Brief:
An exact copy of the entries below is required, with all pictures removed.

........

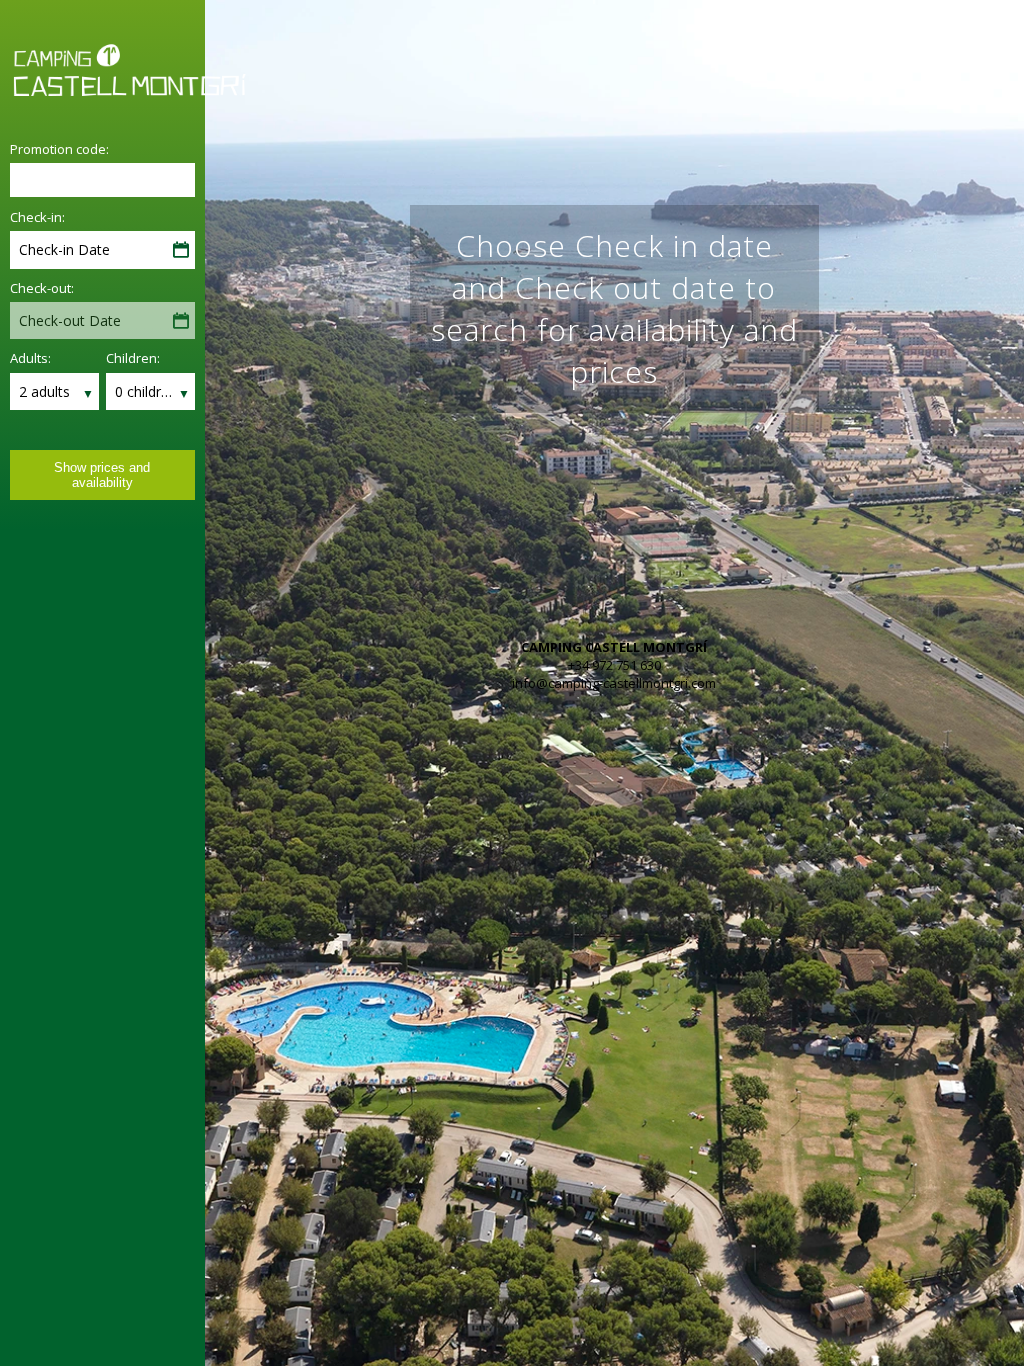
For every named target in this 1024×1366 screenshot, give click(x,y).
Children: (133, 358)
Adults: (30, 358)
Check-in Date (64, 249)
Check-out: (42, 288)
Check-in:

........

Result of the exercise:
For every named target in this 1024×1366 screenshot, give click(x,y).
Children: (133, 358)
Adults: (30, 358)
Check-in Date (64, 249)
Check-out: (42, 288)
Check-in:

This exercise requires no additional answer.